X, y = make_regression(n_samples=1000, n_features=50, n_informative=5,
                       noise=0.1, random_state=42)
X_train, X_val, y_train, y_val = train_test_split(X, y, test_size=0.4)

# Frank-Wolfe method (default) — with validation data
model = combss.linear.model()
model.fit(X_train, y_train, X_val=X_val, y_val=y_val, q=10)

print("Best subset:", model.subset)
print("Best MSE:", model.mse)

# All subsets for k = 1, ..., q
for k, feat in enumerate(model.subset_list, 1):
    print(f"k={k:2d}  features={feat.tolist()}")

Without validation data, subset_list is still available but subset, mse, and coef_ will be None:

model = combss.linear.model()
model.fit(X_train, y_train, q=10)

for k, feat in enumerate(model.subset_list, 1):
    print(f"k={k:2d}  features={feat.tolist()}")

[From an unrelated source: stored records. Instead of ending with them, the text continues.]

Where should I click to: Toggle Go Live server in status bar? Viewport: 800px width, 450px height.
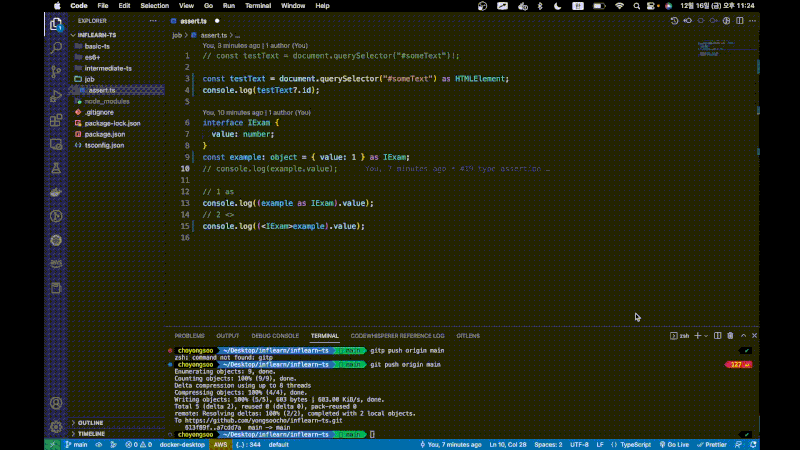pos(676,444)
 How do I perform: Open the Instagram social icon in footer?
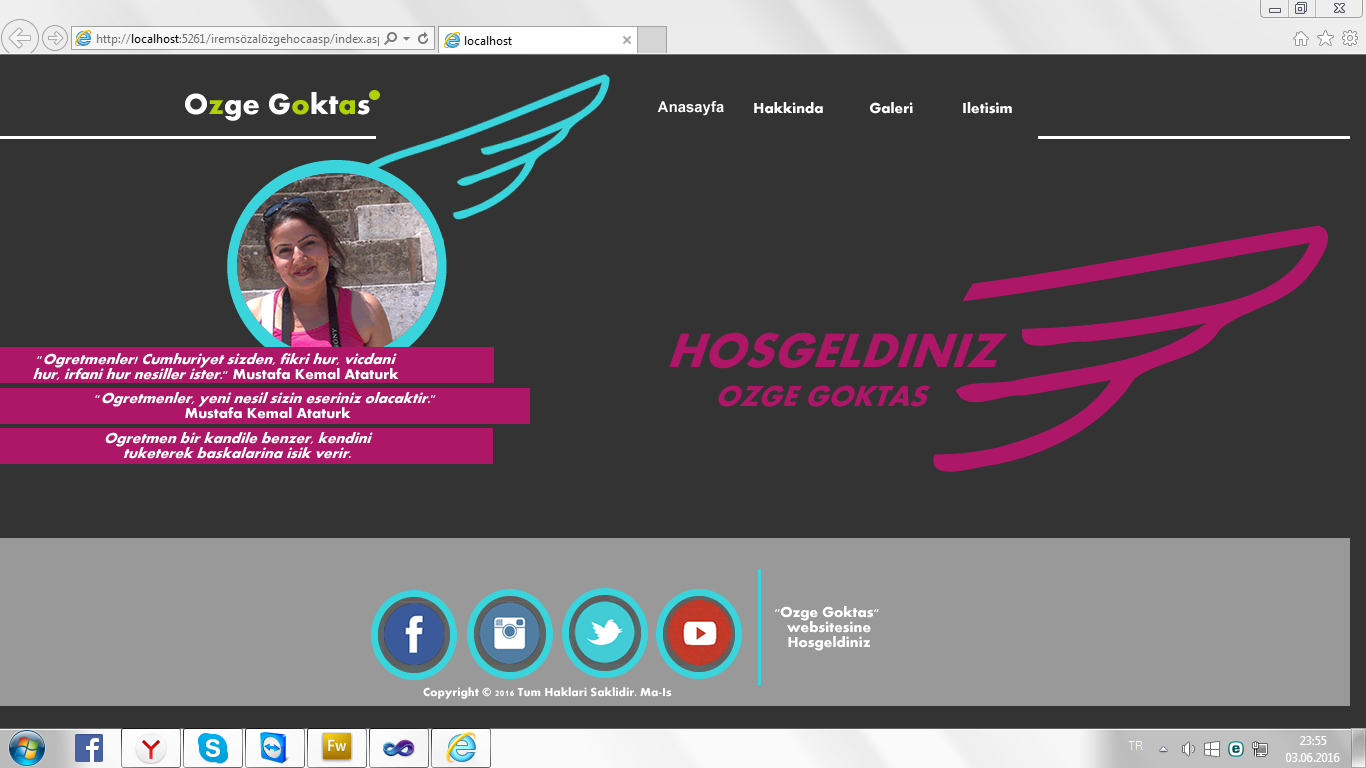point(510,634)
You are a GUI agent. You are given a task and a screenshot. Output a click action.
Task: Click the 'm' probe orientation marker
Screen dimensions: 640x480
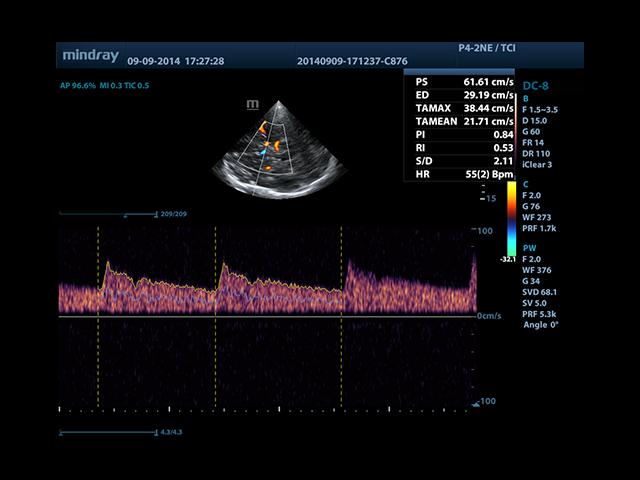252,103
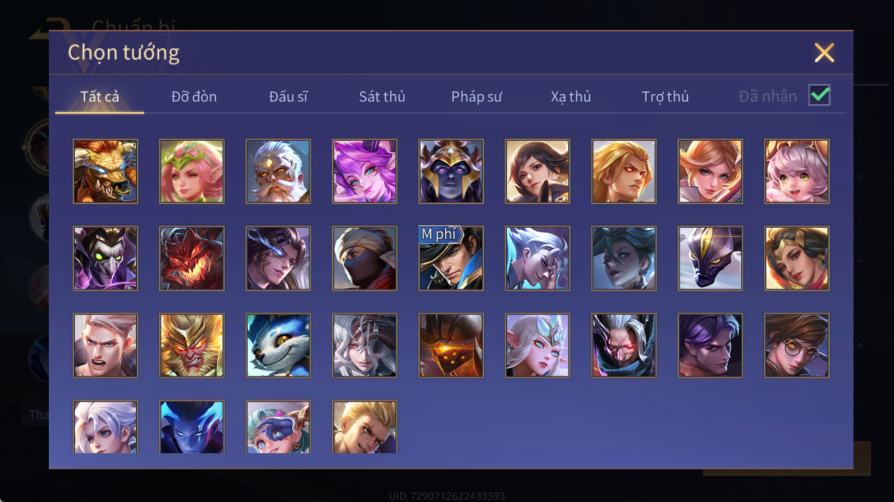Choose the hero wearing round glasses
This screenshot has width=894, height=502.
[797, 345]
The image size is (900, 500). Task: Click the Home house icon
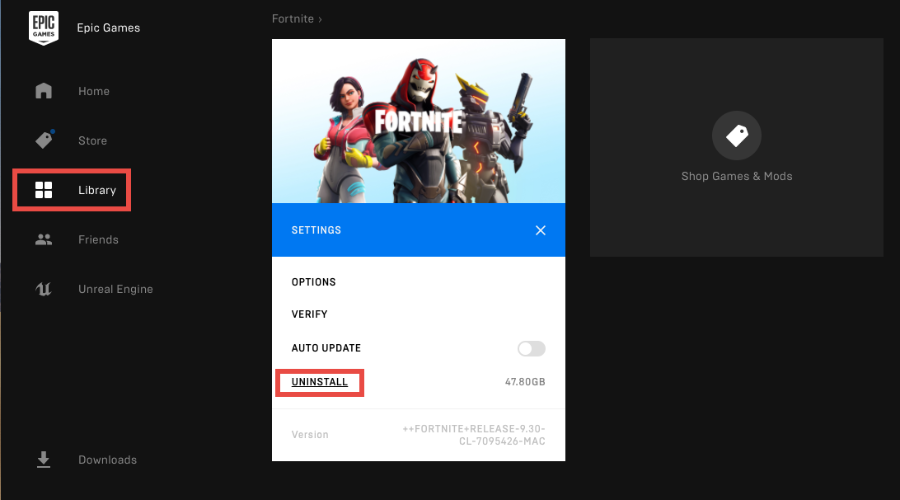pyautogui.click(x=43, y=91)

To use the original Adam + dynamic-lambda method from v1.x:

model = combss.linear.model()
model.fit(X_train, y_train, X_val=X_val, y_val=y_val, q=10, method='original')

print("Best subset:", model.subset)
print("Validation MSE:", model.mse)
print("Optimal lambda:", model.lambda_)

Binary logistic regression

import combss

# X_train, X_val : (n, p) feature matrices
# y_train, y_val : binary labels {0, 1}

model = combss.logistic.model()
model.fit(X_train, y_train, X_val=X_val, y_val=y_val, q=15)

print("Best subset:", model.subset)
print("Best accuracy:", model.accuracy)

for k, feat in enumerate(model.subset_list, 1):
    print(f"k={k:2d}  features={feat.tolist()}")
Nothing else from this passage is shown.